* [Text block]
▼

Shakas belonged to Scythian Ethnic stock. The movement of Sakas into north-western India because of of Great Yueh Chi tribe(Chinese Tribe) advancing in the plains of Syr Darya (Jaxartes ) they displacement in the 2nd century BCE.it is clear that , ‘Sakas’ is interrelatedly used with ‘Shakas’ and ‘Indo-Scythians;’ meaning of all is the same. (Shaka’s rule in india is part of later mauryan rule – studied in Ancient History).
Introduction to Shakas
After the decline of the Mauryan Empire, northwest India was constantly under attack from various invaders from Central and West Asia. The Indo-Greek rule lasted from about 180 BC till about 55 BC. The Shakas (also written Shakas), alternatively known as Indo-Scythians, invaded northwest India in the first century BC onwards.
Shaka Era Origin
The beginning of the Shaka Era can be related to the ascent of the king Chashtana. The period of the Shaka Era falls between 11 years and 52 years. This information was retrieved from the inscriptions of the king Chashtana.
- Scythians (referred to as Sakas in Indian sources) were a group of Iranian nomadic pastoral tribes.

▲

* [Supplied data]
▼

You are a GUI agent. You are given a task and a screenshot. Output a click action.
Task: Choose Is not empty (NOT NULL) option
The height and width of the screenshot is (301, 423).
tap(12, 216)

▲

* [Goals]
(a) For the text on the Shakas, state whether each statement agrees with it, answering yes or no and quoting the deciding words: (i) Indo-Greek rule lasted from about 180 BC until about 55 BC; (ii) the beginning of the Shaka Era is linked to the king Chashtana; (iii) the Scythians were settled farming tribes.
(b) Carry on the text on the Shakas from its final line.
The data shown above are separate material and are unrelated to the text on the Shakas.

* [Answers to the exercises]
(a)
(i) Yes: "The Indo-Greek rule lasted from about 180 BC till about 55 BC."
(ii) Yes: "The beginning of the Shaka Era can be related to the ascent of the king Chashtana."
(iii) No: "Scythians (referred to as Sakas in Indian sources) were a group of Iranian nomadic pastoral tribes."

(b)
- In the second century BC, central Asian nomadic tribes and tribes from the Chinese region invaded the region of present-day Kazakhstan whose inhabitants were Scythians.
- This promoted the Scythians to move towards Bactria and Parthia. After defeating the Parthian king, they moved towards India. Scythians who migrated to India are known as Indo-Scythians.
- The Shakas had an Indian kingdom larger than the Indo-Greeks.
Shakas – Rulers
Maues (Reign 98/85 BC – 60/57 BC)
- Maues, also known as Moga was the earliest Indo-Scythian king.
- He ruled over Gandhara (present Pakistan and Afghanistan).
- He invaded the Indo-Greek territories but unsuccessfully.
- His capital was at Sirkap (Punjab, Pakistan).
- Many coins issued by Maues have been found. They contain Buddhist and also Hindu symbols. The languages used in these coins were Greek and Kharoshti.
- His son Azes I acquired the remaining Indo-Greek territories by defeating Hippostratos.
Chashtana (Reign 78 AD – 130 AD)
- He was a Shaka ruler of the Western Kshatrapas (Satraps) dynasty who ruled over Ujjain.
- The Shaka Era is believed to have started at his ascension to power in 78 AD.
- Ptolemy mentions him as “Tiasthenes” or “Testenes”.
- He was the founder of one of the two major Shaka Kshatrapa dynasties in northwest India, the Bhadramukhas. The other dynasty was called Kshaharatas and included the king Nahapana (who was defeated by Satavahana king Gautamiputra Satakarni).
Rudradaman I (Reign 130 AD – 150 AD)
- He is considered the greatest of the Shaka rulers.
- He is from the Western Kshatrapa dynasty.
- He was the grandson of Chastana.
- His kingdom included Konkan, Narmada valley, Kathiawar, other parts of Gujarat and Malwa.
- He conducted the repair work of the Sudarshana Lake at Kathiawar.
- He married a Hindu woman and had converted to Hinduism.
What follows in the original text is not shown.